Desde la nostalgia empezó a escribir el Carnaval en su fiebre. Terminó la novela en pandemia, en medio del silencio, con la música que escuchó en su infancia metida en la cabeza y que se expande a lo largo de la historia, mientras su protagonista crece y aprende de la vida de los demás, de la propia.
Desde la novela, Ortiz comienza a trazar una ruta con su origen Ruano, con su abuelo materno, una ascendencia que se ficciona con sarcasmo: Un Ruano fue el primer hombre de su apellido que estuvo con una negra.
A través de esta propuesta, Ortiz piensa en la mutación de lo afro hacia las ciudades, desde la migración. Lo afro ha mutado en su tránsito desde la esclavitud hacia América. Ha mutado desde los bordes que miran el mar hacia las ciudades.
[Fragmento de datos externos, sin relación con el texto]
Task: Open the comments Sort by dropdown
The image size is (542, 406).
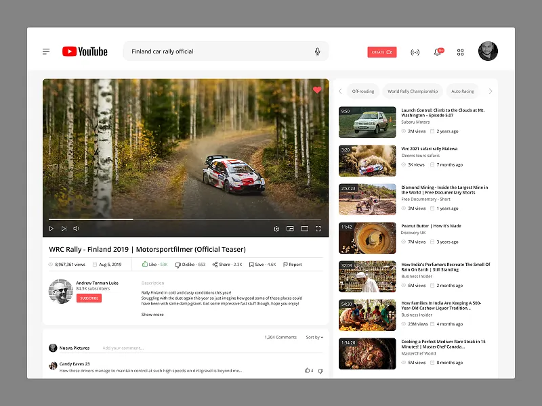Action: (x=314, y=337)
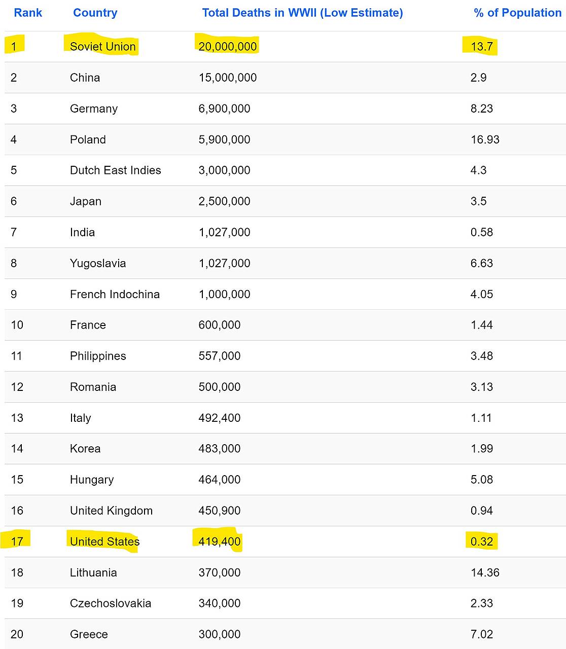Select Yugoslavia's 6.63 percentage cell
This screenshot has height=649, width=566.
(x=482, y=263)
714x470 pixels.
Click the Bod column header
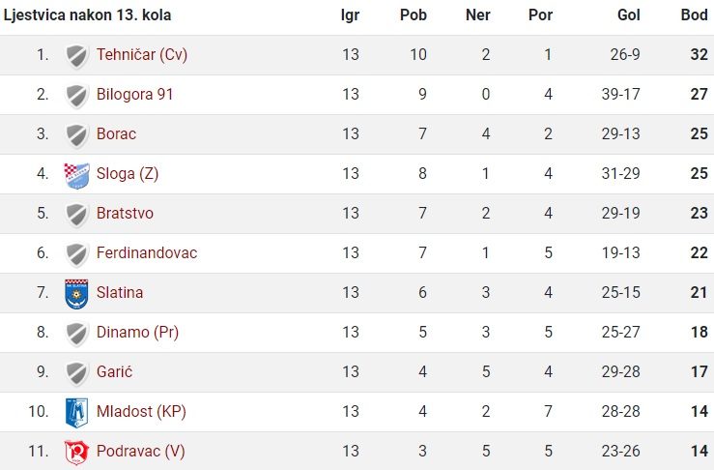(x=694, y=15)
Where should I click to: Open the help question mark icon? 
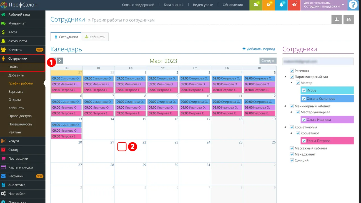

Ha mutado desde la peligrosidad que se impone en Esmeraldas y que lanza nuevas emergencias en los barrios tradicionales para que la migración no pare, para que un asentamiento de convivencia negra no sea posible. Lo afro se expande desde la violencia hacia zonas donde pueda volver a encontrarse.
En su novela, Ortiz intenta sostener esas palabras que le fueron arrebatadas por la comodidad de comunicarse con los otros. La novela está cargada de juegos lingüísticos que vienen de los idiomas que sobreviven en Esmeraldas, pero también del juego familiar con la lengua. Quesquéspues, cumbamba, cheperón, parteado, paico, rancheras. Las palabras retumban y nombran quehaceres y cuerpos, una sabiduría que se pierde en el tránsito hacia lo urbano. Una sabiduría que sobrevive en la oralidad y en la literatura.
En Fiebre de Carnaval, Ainhoa sale de su cuarto y juega con su cuerpo para ir a contarle su vida al árbol de guayaba. Esta niña ficticia, ficcionada desde la realidad desbordada, nos muestra los excesos del carnaval. Mientras mira, Ainhoa comienza a entender la exclusión y la maldad y necesita hacer con ello puro verbo. Para sembrar sus rastros en la tierra de la guayaba, para que su cuerpo crezca en la tierra y no desaparezca como la amenaza que tienen del oído del volcán que está en la playa y que desaparecerá a Esmeraldas.
“Yo no quería una novela silenciosa, a pesar de que en mi novela hay contemplación, pero quería hacerme cargo del ruido, quería traer este espacio plagado de música, fiesta y ruido de manera radical”.
Yuliana Ortiz construye esta fiebre para que el Carnaval nos dure, para que el mar se extienda, para que las mujeres que son agua sigan dispersándose con su verde natural por el mundo. Escribe porque dice creer en la fiesta como un espacio de intercambio, como un modo de dignificar lo festivo. Al final, en medio de la violencia que azota a Esmeraldas, esta novela es otro modo de resistencia.